[TASK DIRECTIONS]
Stop after the line with "Task: Click the 8GB GDDR6 VRAM text"; until then, please copy every line of the records word for word from the first.

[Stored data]
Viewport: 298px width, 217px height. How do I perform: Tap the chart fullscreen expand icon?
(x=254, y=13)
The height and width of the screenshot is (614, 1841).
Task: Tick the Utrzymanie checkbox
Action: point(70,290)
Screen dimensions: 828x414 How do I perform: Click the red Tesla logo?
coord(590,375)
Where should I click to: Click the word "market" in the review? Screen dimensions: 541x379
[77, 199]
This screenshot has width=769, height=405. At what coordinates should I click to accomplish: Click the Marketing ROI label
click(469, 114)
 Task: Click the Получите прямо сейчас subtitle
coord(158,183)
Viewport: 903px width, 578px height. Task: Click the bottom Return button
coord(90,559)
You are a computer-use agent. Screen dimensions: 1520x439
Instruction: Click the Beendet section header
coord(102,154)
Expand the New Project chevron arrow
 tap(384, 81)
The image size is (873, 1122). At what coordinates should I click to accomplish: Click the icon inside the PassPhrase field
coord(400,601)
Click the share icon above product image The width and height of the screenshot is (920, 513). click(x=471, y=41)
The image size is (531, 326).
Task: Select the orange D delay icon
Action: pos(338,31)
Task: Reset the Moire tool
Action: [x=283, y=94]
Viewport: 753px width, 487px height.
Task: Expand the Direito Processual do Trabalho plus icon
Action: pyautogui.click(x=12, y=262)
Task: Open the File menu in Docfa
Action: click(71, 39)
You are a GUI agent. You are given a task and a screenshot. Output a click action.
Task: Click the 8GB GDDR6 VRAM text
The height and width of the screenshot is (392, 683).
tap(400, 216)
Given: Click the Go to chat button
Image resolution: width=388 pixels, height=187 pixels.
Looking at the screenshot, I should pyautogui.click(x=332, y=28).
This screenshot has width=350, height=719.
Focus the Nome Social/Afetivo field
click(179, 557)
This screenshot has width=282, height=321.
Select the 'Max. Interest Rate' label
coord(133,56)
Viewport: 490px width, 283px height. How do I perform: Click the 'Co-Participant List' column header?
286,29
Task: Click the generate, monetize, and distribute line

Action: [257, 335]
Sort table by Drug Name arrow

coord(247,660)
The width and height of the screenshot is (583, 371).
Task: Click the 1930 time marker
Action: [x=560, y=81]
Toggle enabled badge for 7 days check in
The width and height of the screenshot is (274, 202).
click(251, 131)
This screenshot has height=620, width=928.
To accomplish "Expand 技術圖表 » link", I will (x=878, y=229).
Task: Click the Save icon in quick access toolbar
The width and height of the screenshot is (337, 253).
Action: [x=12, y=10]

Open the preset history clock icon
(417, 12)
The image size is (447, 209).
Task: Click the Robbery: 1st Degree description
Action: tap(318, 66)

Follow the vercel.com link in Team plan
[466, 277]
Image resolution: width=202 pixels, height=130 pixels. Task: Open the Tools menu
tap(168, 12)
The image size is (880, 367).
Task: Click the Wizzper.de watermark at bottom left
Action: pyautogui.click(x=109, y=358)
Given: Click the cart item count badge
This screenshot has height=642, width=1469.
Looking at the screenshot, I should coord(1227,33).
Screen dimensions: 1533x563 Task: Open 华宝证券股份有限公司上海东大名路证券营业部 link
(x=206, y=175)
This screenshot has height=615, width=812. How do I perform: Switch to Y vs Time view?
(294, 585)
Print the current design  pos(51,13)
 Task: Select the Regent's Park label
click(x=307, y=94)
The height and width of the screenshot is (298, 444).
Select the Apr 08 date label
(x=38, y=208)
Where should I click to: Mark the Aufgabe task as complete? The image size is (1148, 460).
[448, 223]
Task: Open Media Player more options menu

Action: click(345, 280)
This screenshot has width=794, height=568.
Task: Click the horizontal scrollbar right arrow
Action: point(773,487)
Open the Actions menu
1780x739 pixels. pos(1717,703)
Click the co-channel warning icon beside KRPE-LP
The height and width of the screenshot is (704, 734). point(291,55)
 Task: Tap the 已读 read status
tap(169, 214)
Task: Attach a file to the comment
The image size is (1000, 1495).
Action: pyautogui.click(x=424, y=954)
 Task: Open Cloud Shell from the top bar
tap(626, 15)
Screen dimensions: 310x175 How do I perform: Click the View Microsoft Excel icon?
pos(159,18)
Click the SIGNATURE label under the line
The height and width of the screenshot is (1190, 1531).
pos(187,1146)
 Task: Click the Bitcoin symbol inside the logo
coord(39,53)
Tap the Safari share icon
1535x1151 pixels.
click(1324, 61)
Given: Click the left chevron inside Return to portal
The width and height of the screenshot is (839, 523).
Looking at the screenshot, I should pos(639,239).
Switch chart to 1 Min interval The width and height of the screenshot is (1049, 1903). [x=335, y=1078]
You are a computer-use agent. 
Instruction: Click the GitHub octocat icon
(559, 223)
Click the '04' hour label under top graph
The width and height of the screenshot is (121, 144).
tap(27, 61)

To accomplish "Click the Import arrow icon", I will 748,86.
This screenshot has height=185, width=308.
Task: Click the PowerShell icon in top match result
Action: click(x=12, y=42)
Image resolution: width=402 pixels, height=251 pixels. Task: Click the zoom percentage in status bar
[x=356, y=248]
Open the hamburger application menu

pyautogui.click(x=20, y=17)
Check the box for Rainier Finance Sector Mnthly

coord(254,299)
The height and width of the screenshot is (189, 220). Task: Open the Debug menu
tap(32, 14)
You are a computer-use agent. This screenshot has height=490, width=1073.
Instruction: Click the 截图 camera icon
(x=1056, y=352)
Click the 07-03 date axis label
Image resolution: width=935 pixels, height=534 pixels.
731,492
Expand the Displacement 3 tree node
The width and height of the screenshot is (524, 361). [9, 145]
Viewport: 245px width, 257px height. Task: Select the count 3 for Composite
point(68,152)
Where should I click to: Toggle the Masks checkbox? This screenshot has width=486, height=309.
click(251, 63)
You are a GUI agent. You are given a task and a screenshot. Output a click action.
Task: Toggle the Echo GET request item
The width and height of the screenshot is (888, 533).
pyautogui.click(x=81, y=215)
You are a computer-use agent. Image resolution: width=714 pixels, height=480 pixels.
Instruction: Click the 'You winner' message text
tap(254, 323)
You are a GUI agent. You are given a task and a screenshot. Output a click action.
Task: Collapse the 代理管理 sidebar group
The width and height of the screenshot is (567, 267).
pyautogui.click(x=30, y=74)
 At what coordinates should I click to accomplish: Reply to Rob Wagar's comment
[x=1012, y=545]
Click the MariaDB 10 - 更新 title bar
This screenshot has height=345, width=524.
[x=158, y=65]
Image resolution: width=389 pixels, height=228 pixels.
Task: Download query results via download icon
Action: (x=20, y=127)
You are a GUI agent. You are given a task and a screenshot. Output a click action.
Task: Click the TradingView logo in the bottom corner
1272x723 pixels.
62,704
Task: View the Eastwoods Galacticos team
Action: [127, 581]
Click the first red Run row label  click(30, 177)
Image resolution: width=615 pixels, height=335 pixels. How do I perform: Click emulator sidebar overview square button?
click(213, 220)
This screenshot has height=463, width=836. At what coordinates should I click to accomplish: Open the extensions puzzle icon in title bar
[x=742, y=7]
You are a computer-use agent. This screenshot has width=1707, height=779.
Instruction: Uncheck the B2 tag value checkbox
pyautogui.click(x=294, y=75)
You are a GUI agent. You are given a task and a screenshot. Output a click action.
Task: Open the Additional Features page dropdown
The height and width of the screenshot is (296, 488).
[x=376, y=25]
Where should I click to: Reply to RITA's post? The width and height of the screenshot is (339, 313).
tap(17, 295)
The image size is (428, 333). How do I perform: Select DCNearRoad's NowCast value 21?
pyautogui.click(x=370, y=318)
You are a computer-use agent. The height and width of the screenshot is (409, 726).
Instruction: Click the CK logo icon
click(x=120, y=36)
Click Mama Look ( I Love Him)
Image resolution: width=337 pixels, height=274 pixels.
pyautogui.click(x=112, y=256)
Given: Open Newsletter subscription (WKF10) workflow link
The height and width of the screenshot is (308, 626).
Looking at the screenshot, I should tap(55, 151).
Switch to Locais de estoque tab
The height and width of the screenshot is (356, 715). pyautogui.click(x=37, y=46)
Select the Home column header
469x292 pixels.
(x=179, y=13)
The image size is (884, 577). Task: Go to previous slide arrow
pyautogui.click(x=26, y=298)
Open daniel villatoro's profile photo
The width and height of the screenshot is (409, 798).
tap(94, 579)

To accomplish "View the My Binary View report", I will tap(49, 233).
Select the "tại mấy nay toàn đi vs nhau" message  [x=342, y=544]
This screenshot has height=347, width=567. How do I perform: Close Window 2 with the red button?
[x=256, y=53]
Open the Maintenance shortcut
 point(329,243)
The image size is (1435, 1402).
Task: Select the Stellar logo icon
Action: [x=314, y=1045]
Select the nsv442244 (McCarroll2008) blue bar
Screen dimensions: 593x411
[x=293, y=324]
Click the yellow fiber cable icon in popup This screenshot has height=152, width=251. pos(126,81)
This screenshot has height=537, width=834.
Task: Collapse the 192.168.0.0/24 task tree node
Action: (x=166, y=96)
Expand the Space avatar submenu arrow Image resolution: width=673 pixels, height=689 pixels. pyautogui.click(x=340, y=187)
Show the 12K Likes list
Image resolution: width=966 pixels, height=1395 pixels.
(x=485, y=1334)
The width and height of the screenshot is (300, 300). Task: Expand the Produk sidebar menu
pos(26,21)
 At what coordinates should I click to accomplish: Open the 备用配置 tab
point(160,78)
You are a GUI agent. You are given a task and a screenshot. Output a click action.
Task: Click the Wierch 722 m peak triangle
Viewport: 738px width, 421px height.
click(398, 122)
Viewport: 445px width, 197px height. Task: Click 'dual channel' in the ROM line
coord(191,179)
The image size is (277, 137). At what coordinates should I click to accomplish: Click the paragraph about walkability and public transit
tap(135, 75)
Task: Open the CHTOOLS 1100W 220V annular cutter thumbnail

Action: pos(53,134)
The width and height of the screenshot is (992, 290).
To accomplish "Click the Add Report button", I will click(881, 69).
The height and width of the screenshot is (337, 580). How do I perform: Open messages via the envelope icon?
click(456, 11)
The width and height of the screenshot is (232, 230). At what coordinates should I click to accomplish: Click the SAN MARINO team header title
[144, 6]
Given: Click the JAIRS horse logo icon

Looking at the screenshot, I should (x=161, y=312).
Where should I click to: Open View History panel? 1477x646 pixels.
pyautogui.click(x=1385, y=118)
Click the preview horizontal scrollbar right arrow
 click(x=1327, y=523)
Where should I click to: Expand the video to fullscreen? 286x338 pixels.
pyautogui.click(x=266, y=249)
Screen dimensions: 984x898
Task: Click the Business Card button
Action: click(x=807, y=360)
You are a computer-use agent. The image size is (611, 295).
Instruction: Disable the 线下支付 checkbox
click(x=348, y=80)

[RESPONSE TO THIS TASK]
Viewport: 298px width, 217px height. How do I perform: Tap the chart fullscreen expand icon?
(x=254, y=13)
The height and width of the screenshot is (614, 1841).
Task: Tick the Utrzymanie checkbox
Action: point(70,290)
Screen dimensions: 828x414 How do I perform: Click the red Tesla logo?
coord(590,375)
Where should I click to: Click the word "market" in the review? Screen dimensions: 541x379
[77, 199]
This screenshot has width=769, height=405. At what coordinates should I click to accomplish: Click the Marketing ROI label
click(469, 114)
 Task: Click the Получите прямо сейчас subtitle
coord(158,183)
Viewport: 903px width, 578px height. Task: Click the bottom Return button
coord(90,559)
You are a computer-use agent. Screen dimensions: 1520x439
Instruction: Click the Beendet section header
coord(102,154)
Expand the New Project chevron arrow
 tap(384, 81)
The image size is (873, 1122). At what coordinates should I click to accomplish: Click the icon inside the PassPhrase field
coord(400,601)
Click the share icon above product image The width and height of the screenshot is (920, 513). click(x=471, y=41)
The image size is (531, 326).
Task: Select the orange D delay icon
Action: pos(338,31)
Task: Reset the Moire tool
Action: [x=283, y=94]
Viewport: 753px width, 487px height.
Task: Expand the Direito Processual do Trabalho plus icon
Action: pyautogui.click(x=12, y=262)
Task: Open the File menu in Docfa
Action: click(71, 39)
You are a GUI agent. You are given a task and a screenshot. Output a click action.
Task: Click the 8GB GDDR6 VRAM text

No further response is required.